Peres Urges Temporary-bordered Palestinian State

President Shimon Peres said on Thursday that Israel and the Palestinians should agree on a Palestinian state with temporary borders as a first step towards ending the Middle East conflict, as Prime Minister Benjamin Netanyahu is due to outline his government’s policies on the peace process at a speech on Sunday.

"The roadmap outlines a clear path and (the sides) should implement the second stage of the roadmap — declaring a Palestinian state with temporary borders," Peres’s office quoted him as saying.

Israel and the Palestinians should further make "a clear commitment that the borders will become permanent within a limited period," he said at a meeting with the European Union foreign policy chief Javier Solana.

The Palestinian Authority flatly rejected the Israeli president’s proposal.

"We categorically reject Peres’s proposal which takes us back to square one," President Mahmoud Abbas’s spokesman Nabil Abu Rudeina told AFP.

The roadmap drafted in 2003 by the United States, the European Union, Russia and the United Nations outlines steps toward establishing a viable Palestinian state living in peace alongside Israel.

To date, Netanyahu has not endorsed the concept of a Palestinian state and has defied U.S. pressure to freeze construction activity in West Bank settlements that are home to more than 280,000 Israelis.

The heat is on the prime minister from within his own party to resist U.S. pressure and not utter the words "Palestinian state" in Sunday’s policy speech.

"The expression Palestinian state should not be used," Likud MP Miri Regev said on Thursday, echoing the sentiment of several other members of Netanyahu’s right-wing Likud party.

Netanyahu hopes, however, that his landmark speech will help ease the mounting tension in relations with the United States, Israel’s prime ally.

But he faces a delicate balancing act if he is to avoid infuriating his partners in the governing center-right coalition, which is divided between those who reject a two-state solution, and those, like Defense Minister and Labour Chief Ehud Barak, who support it.

Regev insisted that U.S. President Barack Obama cannot force decisions upon the Israeli government.


According to the Haaretz newspaper, Netanyahu will announce his government’s adoption of the roadmap and the two-state solution while rejecting a settlement freeze and insisting Palestinians recognize Israel as a Jewish state.

But western diplomats said this would not satisfy Washington.

They said that the U.S. doubts Netanyahu’s awaited speech will satisfy Obama’s peacemaking demands.

Briefing their counterparts in the Quartet of Middle East mediators after talks with Netanyahu, U.S. officials voiced skepticism he would make the clear, far-reaching and tangible commitments on settlements or statehood that Obama has sought, participants said on condition of anonymity.

"The Americans are not satisfied with what they have been told," a senior Western diplomat said.

Israeli officials said Netanyahu had not finalized his speech but it would focus on the road map, which envisages creation of a Palestinian state alongside Israel.

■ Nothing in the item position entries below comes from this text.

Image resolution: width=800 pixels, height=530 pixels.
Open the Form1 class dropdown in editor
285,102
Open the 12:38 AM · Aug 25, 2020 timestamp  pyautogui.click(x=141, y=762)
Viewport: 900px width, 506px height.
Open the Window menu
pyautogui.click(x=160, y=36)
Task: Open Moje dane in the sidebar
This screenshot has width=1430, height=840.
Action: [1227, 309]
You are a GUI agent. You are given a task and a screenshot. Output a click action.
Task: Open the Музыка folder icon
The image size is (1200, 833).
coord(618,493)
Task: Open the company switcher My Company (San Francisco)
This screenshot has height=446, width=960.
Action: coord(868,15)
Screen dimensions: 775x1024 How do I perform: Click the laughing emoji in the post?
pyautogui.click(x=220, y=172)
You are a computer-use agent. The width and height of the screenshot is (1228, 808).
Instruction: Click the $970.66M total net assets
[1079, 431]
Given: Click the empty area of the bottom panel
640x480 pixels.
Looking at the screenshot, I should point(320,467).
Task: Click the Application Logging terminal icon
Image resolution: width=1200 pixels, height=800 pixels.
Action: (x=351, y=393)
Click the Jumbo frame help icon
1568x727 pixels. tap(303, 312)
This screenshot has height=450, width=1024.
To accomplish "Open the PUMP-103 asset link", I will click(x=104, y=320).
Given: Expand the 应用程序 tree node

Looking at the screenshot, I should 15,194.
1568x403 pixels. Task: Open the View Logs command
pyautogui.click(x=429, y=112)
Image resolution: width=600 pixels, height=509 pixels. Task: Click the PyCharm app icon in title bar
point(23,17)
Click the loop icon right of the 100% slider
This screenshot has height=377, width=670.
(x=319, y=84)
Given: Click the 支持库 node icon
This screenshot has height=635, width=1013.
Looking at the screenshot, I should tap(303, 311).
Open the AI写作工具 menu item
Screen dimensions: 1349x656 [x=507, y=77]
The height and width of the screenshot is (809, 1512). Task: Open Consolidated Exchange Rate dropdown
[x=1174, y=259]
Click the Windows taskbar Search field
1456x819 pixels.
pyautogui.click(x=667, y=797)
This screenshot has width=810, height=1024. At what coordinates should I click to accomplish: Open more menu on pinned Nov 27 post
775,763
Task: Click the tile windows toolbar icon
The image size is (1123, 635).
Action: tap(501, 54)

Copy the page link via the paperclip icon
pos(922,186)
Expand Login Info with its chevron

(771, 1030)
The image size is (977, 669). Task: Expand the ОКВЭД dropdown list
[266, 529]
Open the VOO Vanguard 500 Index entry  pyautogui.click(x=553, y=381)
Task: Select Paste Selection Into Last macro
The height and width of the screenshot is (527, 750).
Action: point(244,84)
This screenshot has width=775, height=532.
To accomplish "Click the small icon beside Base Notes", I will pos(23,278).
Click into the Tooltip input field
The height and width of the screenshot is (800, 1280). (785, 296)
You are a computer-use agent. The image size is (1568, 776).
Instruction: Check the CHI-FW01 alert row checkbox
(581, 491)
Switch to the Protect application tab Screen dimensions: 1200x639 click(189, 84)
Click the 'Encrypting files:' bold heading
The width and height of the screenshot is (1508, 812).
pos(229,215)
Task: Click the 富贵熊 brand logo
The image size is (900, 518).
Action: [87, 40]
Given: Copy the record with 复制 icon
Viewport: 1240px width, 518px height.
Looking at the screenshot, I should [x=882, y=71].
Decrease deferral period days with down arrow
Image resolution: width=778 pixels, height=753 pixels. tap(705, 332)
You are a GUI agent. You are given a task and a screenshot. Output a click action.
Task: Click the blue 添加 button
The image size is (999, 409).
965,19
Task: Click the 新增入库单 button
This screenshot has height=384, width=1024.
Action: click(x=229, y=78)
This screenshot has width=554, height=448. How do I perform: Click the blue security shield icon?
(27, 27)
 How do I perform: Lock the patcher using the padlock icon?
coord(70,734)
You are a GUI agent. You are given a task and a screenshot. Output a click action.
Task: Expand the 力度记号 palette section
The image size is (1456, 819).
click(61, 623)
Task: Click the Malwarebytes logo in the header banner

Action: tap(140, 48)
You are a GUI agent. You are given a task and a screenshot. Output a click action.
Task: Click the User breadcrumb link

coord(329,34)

They said he would urge Arab countries to talk peace with Israel.

A senior Western diplomat said Netanyahu was likely to stop short of backing the creation of a state and promise instead to work towards a vague goal of Palestinian self-government.

To sidestep the issue, Netanyahu could implicitly accept a two-state solution by stressing his government’s acceptance of the road map as part of its pledge to honor diplomatic agreements signed by previous Israeli administrations.